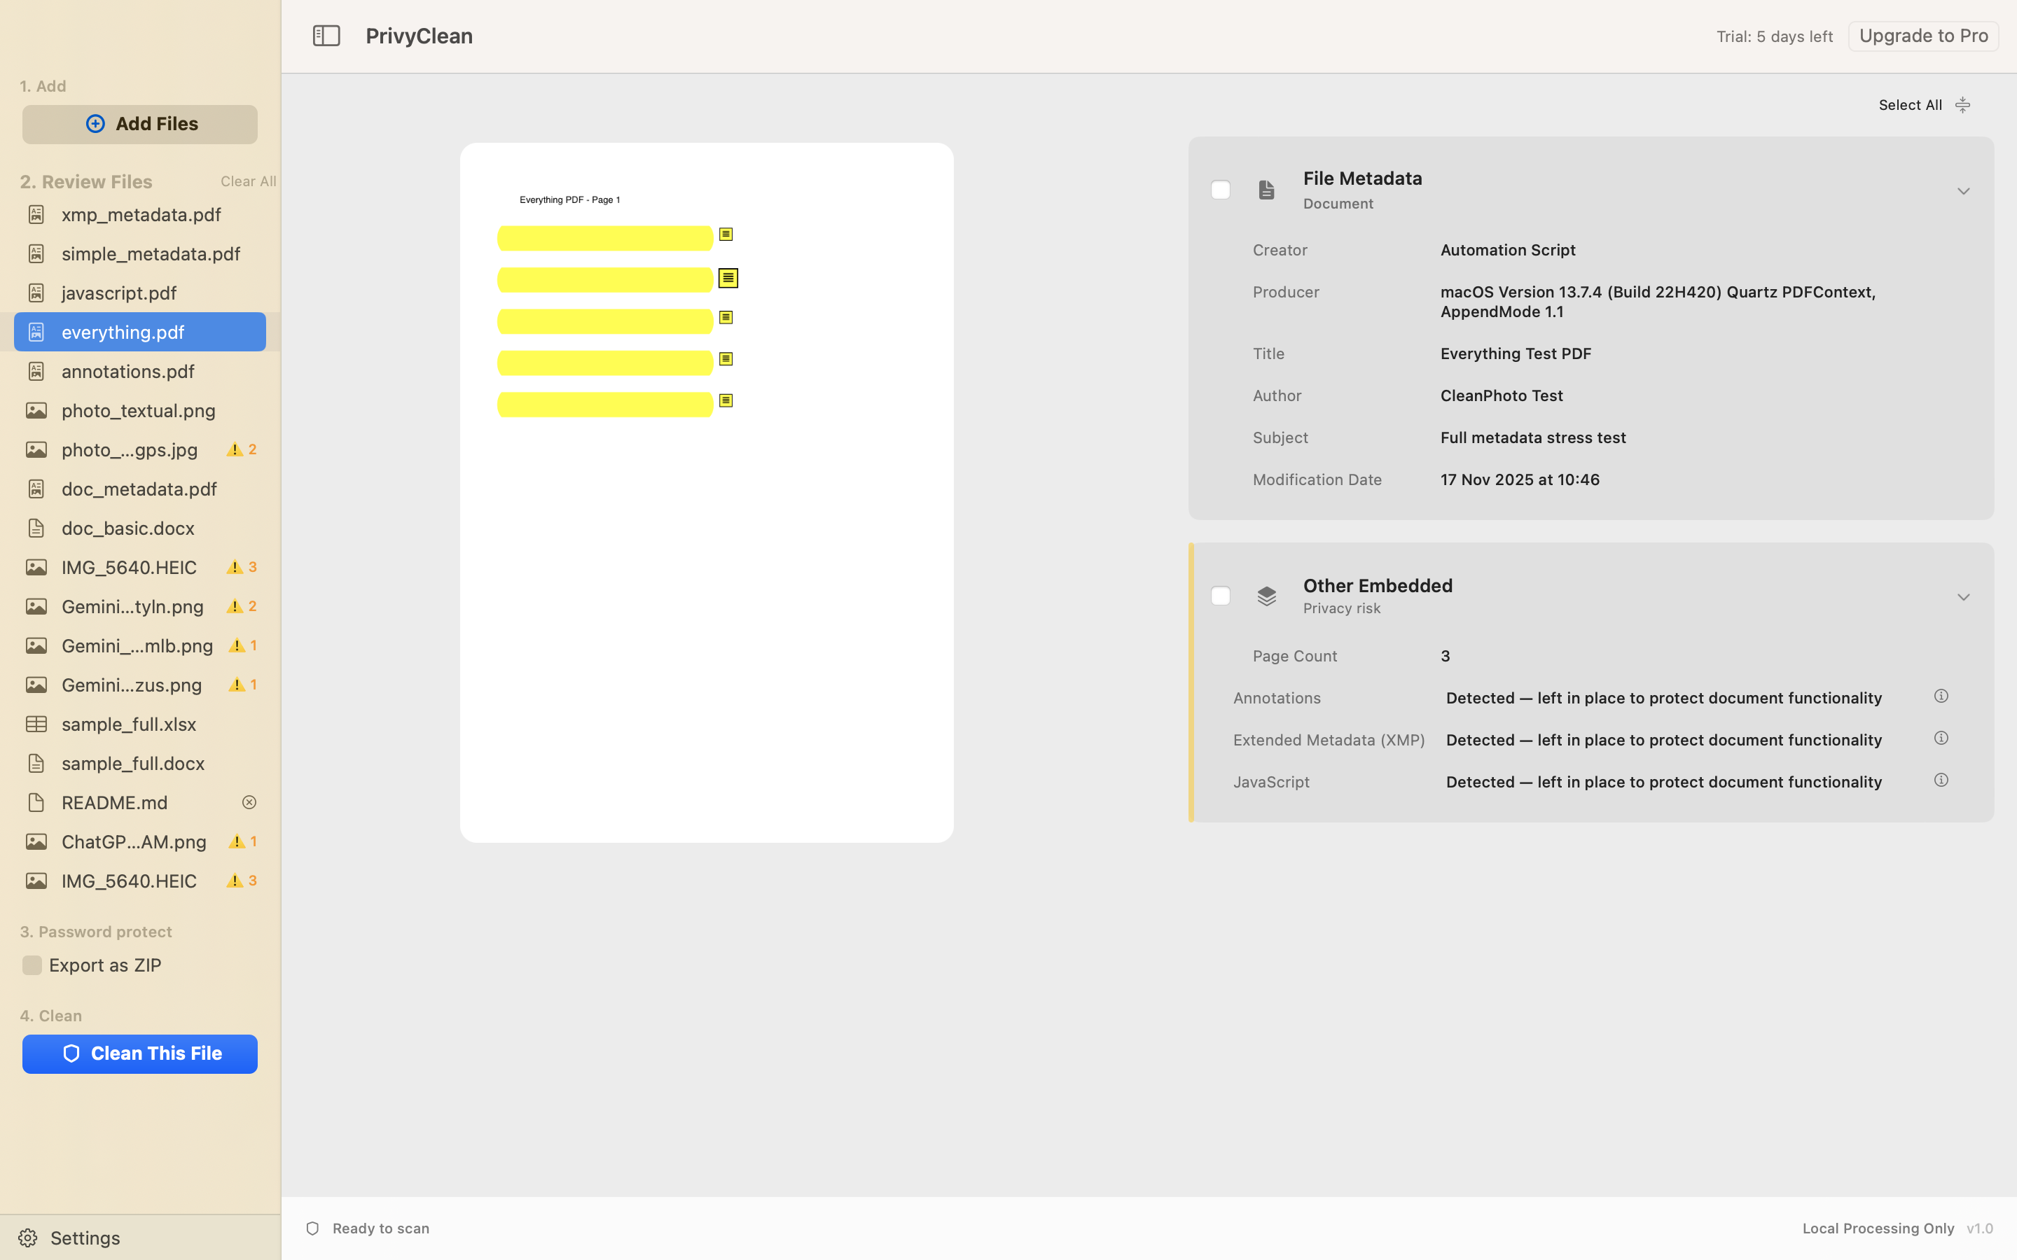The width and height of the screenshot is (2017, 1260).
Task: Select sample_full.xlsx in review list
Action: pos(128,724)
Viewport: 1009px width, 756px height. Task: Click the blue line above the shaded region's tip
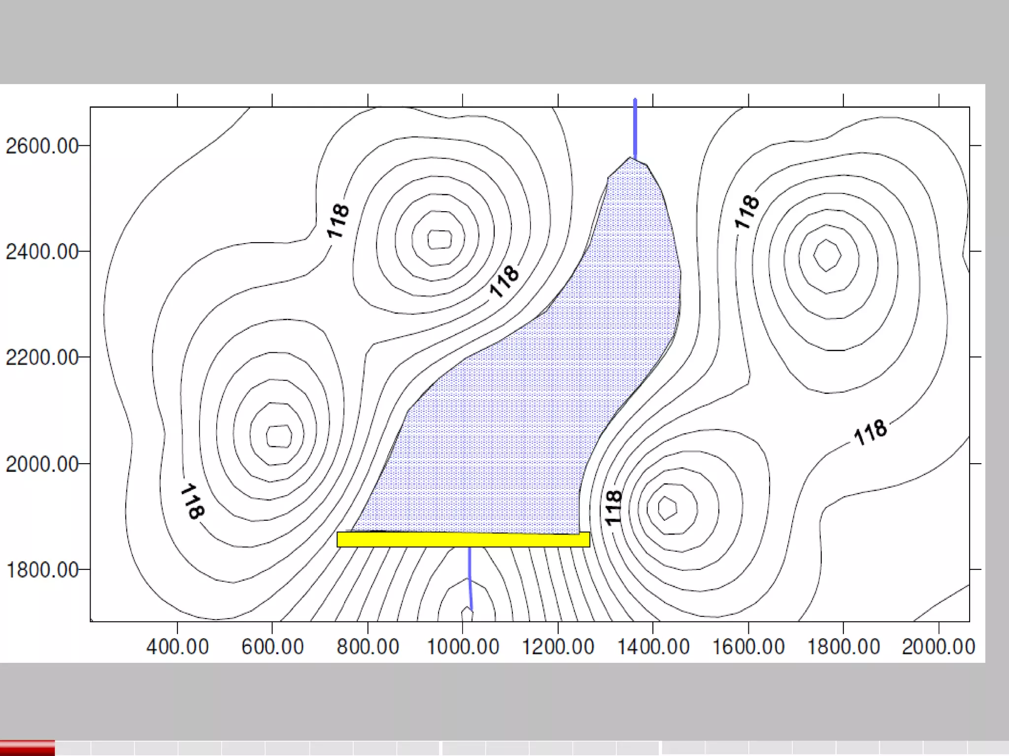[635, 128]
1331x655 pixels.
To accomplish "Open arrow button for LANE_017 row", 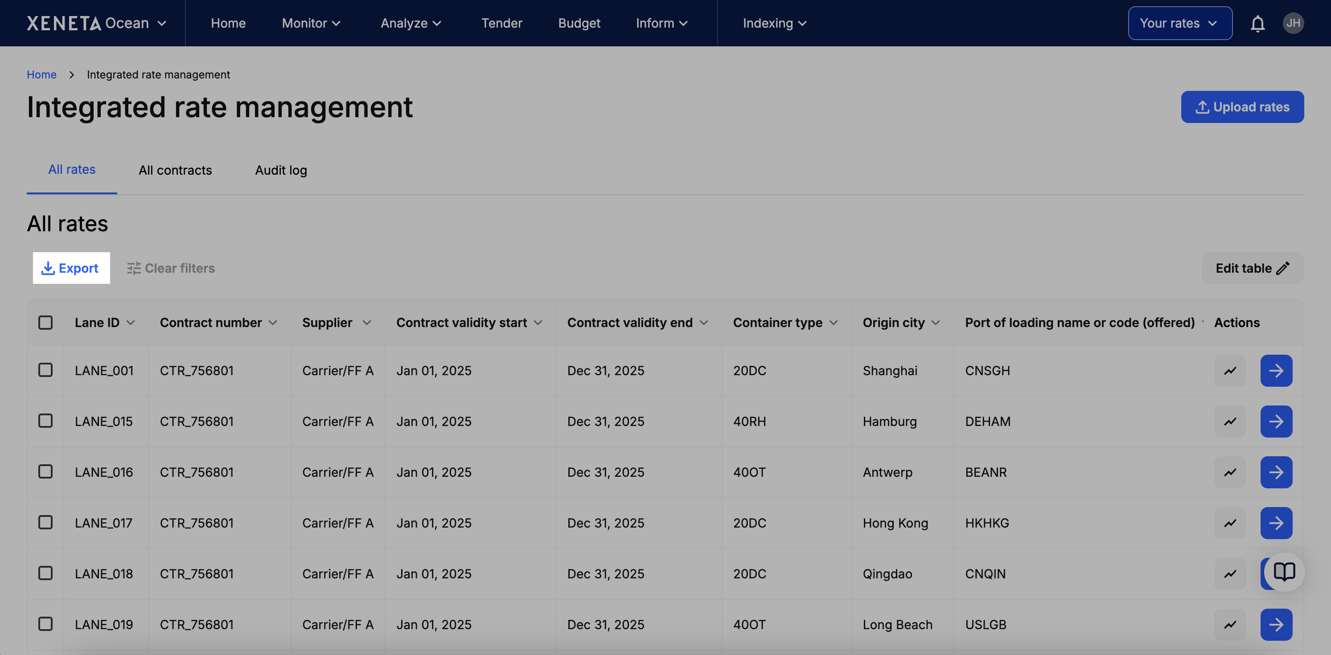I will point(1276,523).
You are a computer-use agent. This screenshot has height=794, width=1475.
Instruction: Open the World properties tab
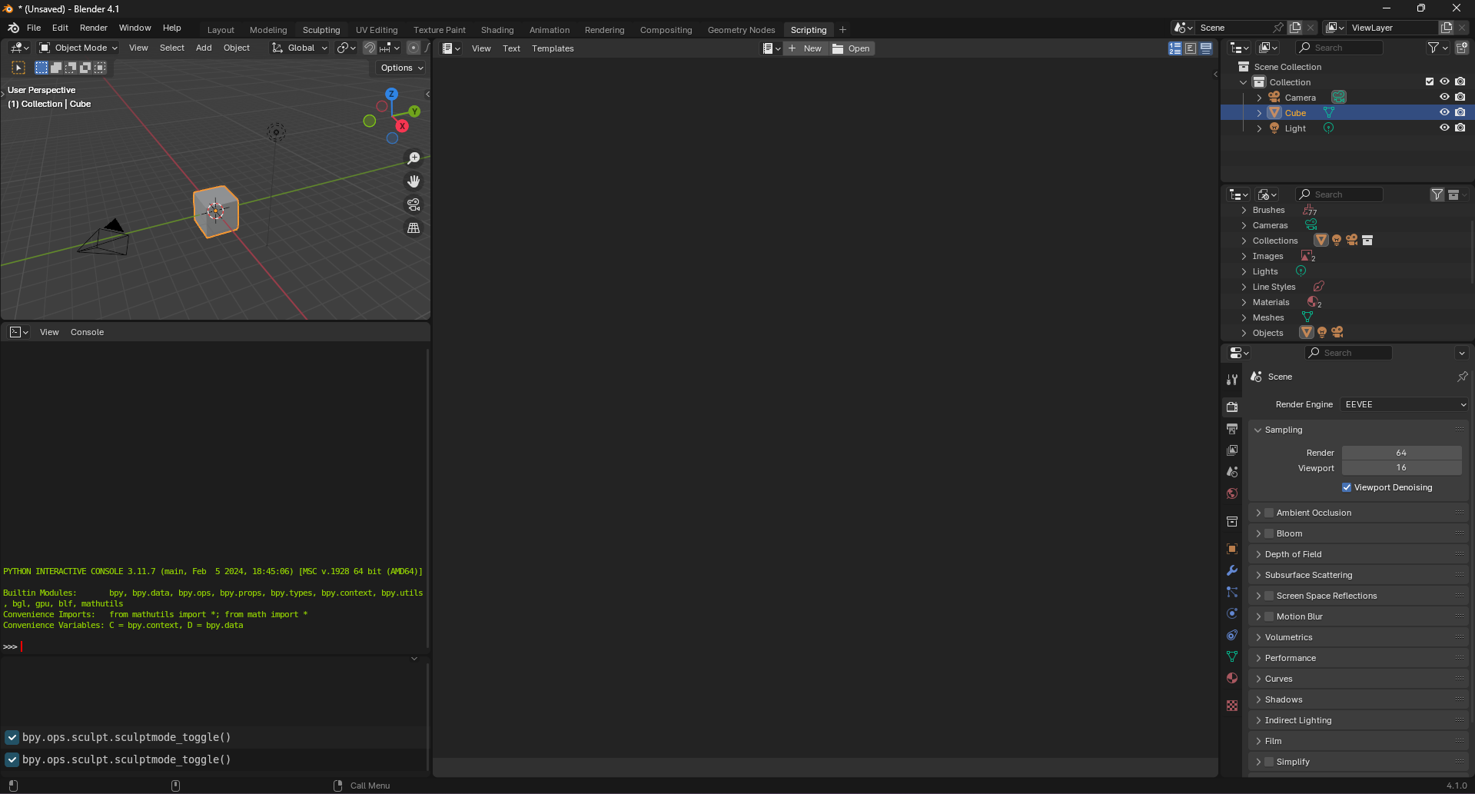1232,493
○ ○ ○ ○ ○
Work item
In the records above, find the line that contains "You are a computer-use", then write it out along with every line after it, exactly, through the last one. Leave the pictures out.

Exercise response
You are a computer-use agent. This screenshot has height=794, width=1475.
Instruction: Open the World properties tab
1232,493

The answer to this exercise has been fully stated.